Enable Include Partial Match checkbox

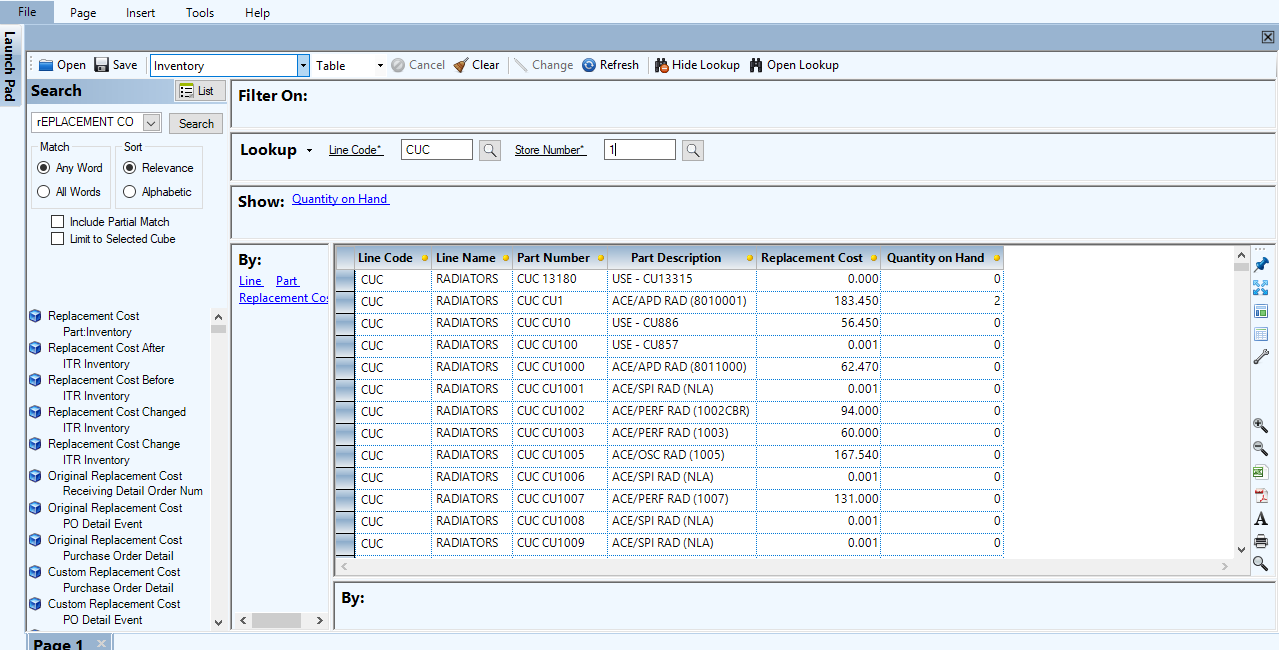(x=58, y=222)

--

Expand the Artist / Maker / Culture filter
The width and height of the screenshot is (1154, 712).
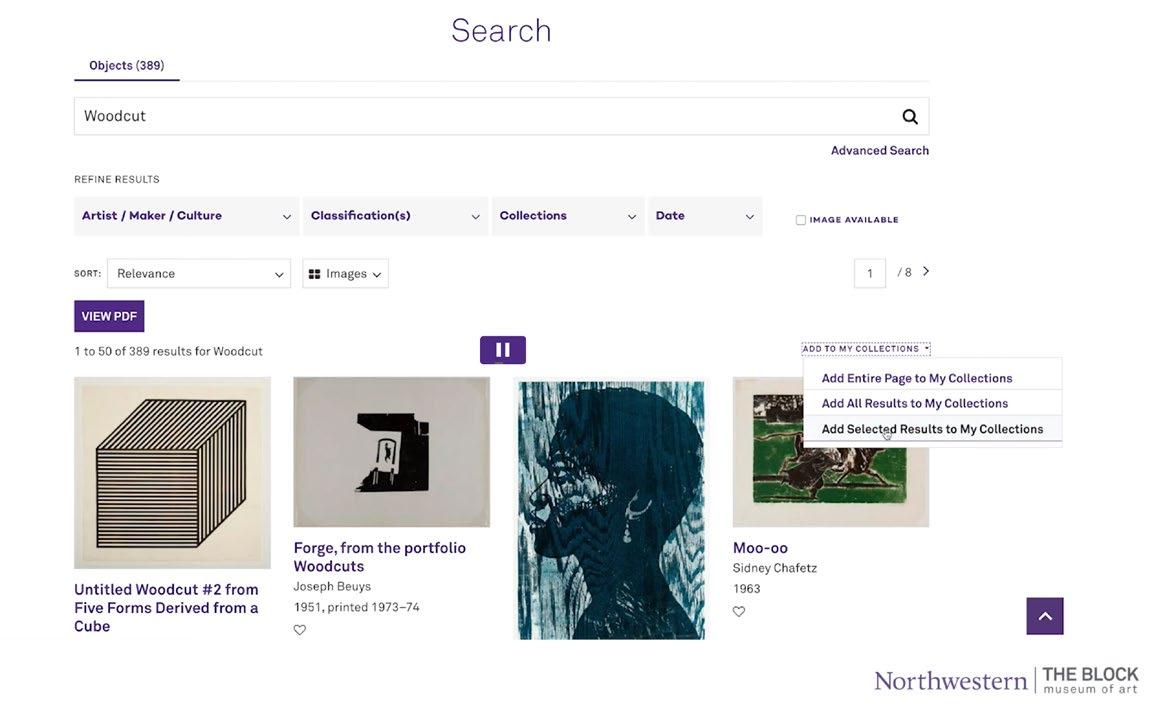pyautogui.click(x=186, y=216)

---

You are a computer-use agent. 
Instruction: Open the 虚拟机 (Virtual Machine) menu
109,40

* What to do *
In the rows above, how many lines contain the string "Culture"? Uppercase and lowercase letters must match. Reply with the number only.

* Correct response *
1